Guardia de literatura: reseña a «Gambito de dama», de Walter Tevis

Título original: The Queen's 
Gambit

ALFAGUARA, Barcelona
Traducción: Rafael Marín
Primera edición: 2021
ISBN: 978-84-204-6028-4
311 páginas


Extraña novela que no se puede dejar de lado, aun cuando la protagonista eche un poco para atrás

Acudí a la biblioteca pública con el ánimo de llevarme algo de Tevis, aunque lo que tenía en mente era ponerme a leer Sinsonte El hombre que cayó a la Tierra, pero todos estaban pillados a excepción de este Gambito de dama. Me dije: “No es ciencia ficción, pero, ¿por qué no?”, y lo cargué hasta casa y, luego, a mi lugar de retiro espiritual como lector. 

La sensación que me ha dado terminar de leer esta novela, que resurgió momentáneamente de las cenizas gracias a la serie de Netflix, es un tanto confusa, aún cuando soy aficionado al ajedrez. Es como si estuviera convencido de que Tevis no contara una historia muy para allá pues se sabe que Beth Harmon ganará, incluso rodeada por torneos de ajedrez casi insondables y noches solitarias de alcohol y tranquilizantes, y alguna que otra relación sexual esporádica, pero que no puedes dejarla de lado.
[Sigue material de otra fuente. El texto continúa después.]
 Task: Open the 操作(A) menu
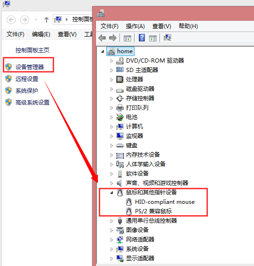tap(135, 26)
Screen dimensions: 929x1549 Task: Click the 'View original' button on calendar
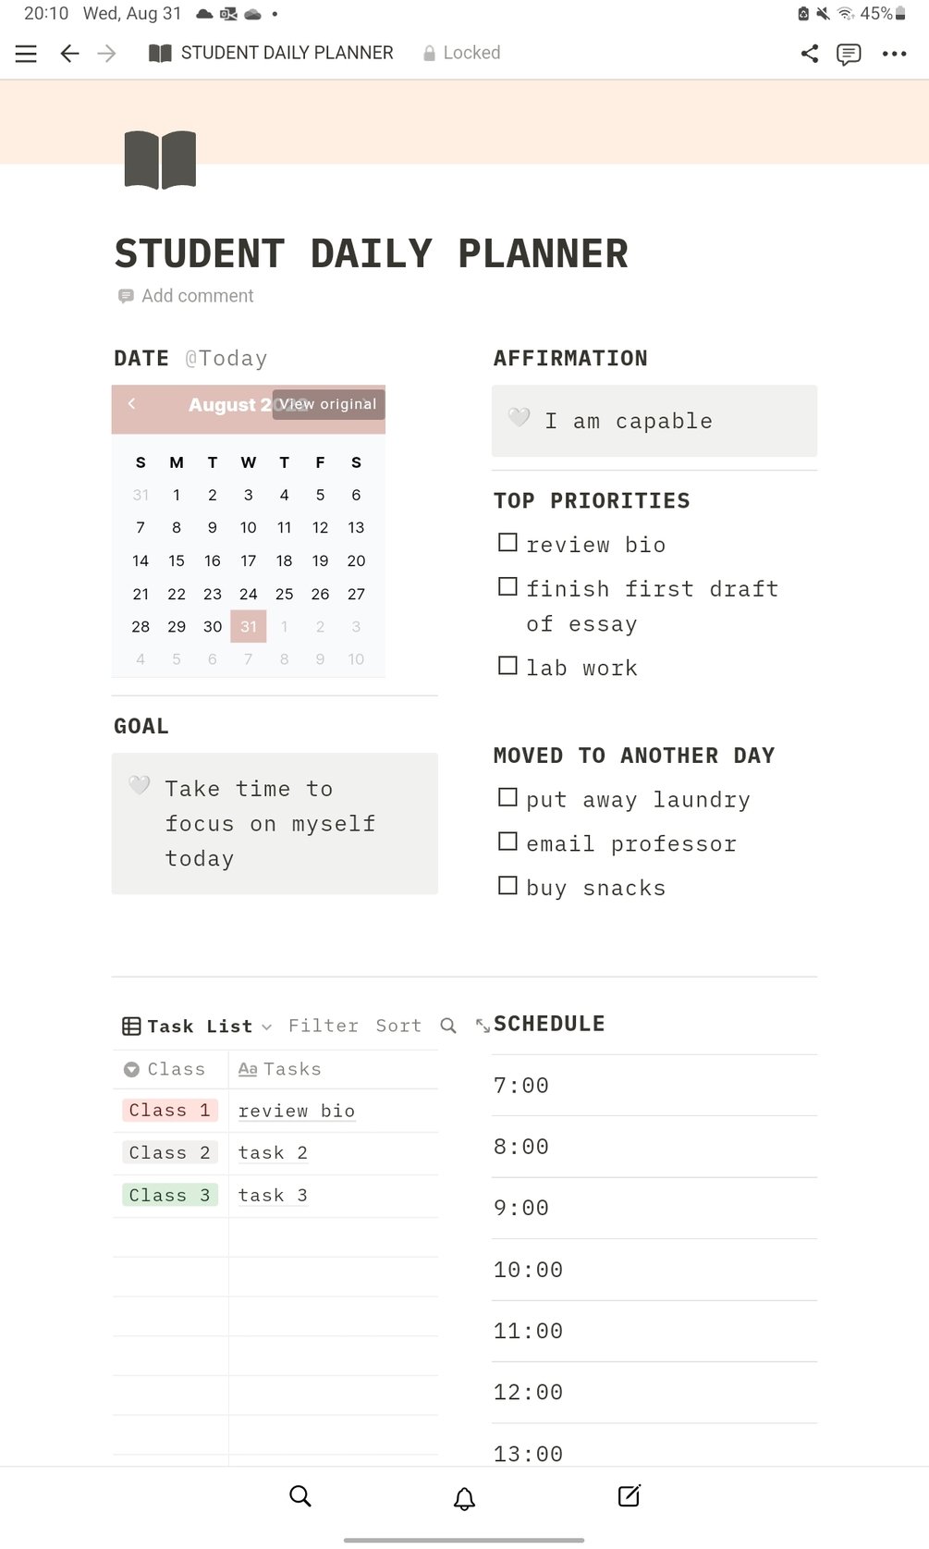click(x=329, y=404)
Vamos, no pasaba por mi cabecita la idea de abandonar la lectura por la simple razón de que Tevis me tenía atrapado.

Gambito de dama, para aquellos que no lo sepáis, relata la historia de Elizabeth (Beth) Harmon, una chica que quedó huérfana a muy corta edad y que fue ingresada en el orfanato Methuen, donde primero se hizo adicta a los tranquilizantes que administraban con suma alegría (por eso de tener controlados a la chavalería) y, segundo, aprendió los rudimentos del ajedrez gracias al taciturno bedel, el señor Shaibel. Entre montones de pastillas verdes para tomarlas a puñados, noches repasando mentalmente partidas de ajedrez, enfrentamientos con Jolene (la única chica que se describe y que termina siendo su mejor amiga), así como la extraña relación con los adultos del centro y los años que se tirará sin poder jugar al ajedrez con Shaibel como castigo, la vida de Beth va consumiéndose.
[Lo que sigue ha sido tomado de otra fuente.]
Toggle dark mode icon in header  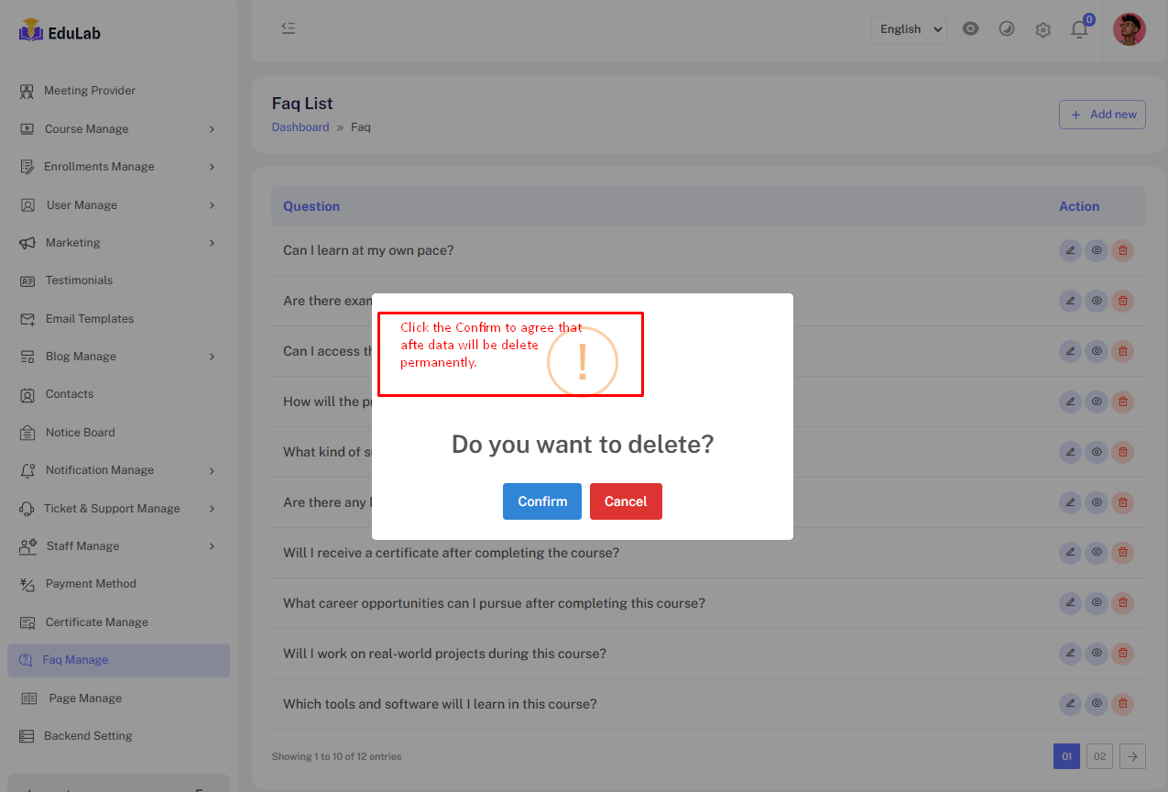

Luego, en la adolescencia, Beth tendrá la suerte de ser adoptada por el matrimonio Weathers; bueno, más bien por Alma Weathers. Abandonada a los pocos meses por su marido, Alma tratará de llevar la casa y la educación de Beth aunque sea un trasunto carnoso de mueble de color azul. Beth insistirá en recuperar el contacto con el ajedrez, que es aquello que le insufla aire a su vida gris azulada. Cuando Alma se percate de la gran capacidad de Beth sobre el tablero y de que puede arrasar en los campeonatos de ajedrez donde se ofertan suculentos primeros premios en metálico, ambas se embarcan en una odisea en la que las islas serán las diferentes ciudades donde se celebran competiciones a nivel estatal y nacional. Creo que esta es la mejor parte del libro.

Como era de esperar, Beth va subiendo peldaños en un mundo que se expande mucho más allá del mohoso sótano donde jugaba con el bedel de Methuen. Pero la muerte de Alma Weathers durante el torneo de Méjico D. F. la hundirá en un abismo de calmantes y alcohol, debiendo recurrir a la ayuda (no pedida), de sus mayores rivales en el establishment del ajedrez estadounidense, hasta el clímax, cuando se enfrente por segunda vez en Moscú a Vasili Borgov, el campeón del mundo y un hombre que la aterra.

Tal y como lo acabo de contar, pues la historia tiene su base y sus pliegues, aunque sigo con la mosca de que apenas se desarrolla, al menos en sus personajes, con una excesiva recreación narrativa en borracheras y sueños profundos inducidos por las drogas, así como con partidas de ajedrez en las que hay que estar algo más que leyendo para saber lo que sucedeAunque Beth sea la heroína, resulta un tanto repelente por su egoísmo y narcisismo aunque se regodee en su supuesta fealdad física. Detalles que parece que apenas hacen mella como que no devolviera los cinco dólares que le prestó el señor Shaibel para inscribirse en su primer torneo de ajedrez (que ganó con soltura), que nunca escribiera ni tratara de ponerse en contacto con Jolene (aún pudiendo hacerlo sin problema), o esa extraña relación parasitaria con sus amantes (a quienes parece que les da igual que los usen), pues resultan un tanto… No sé cómo etiquetarlos con precisión.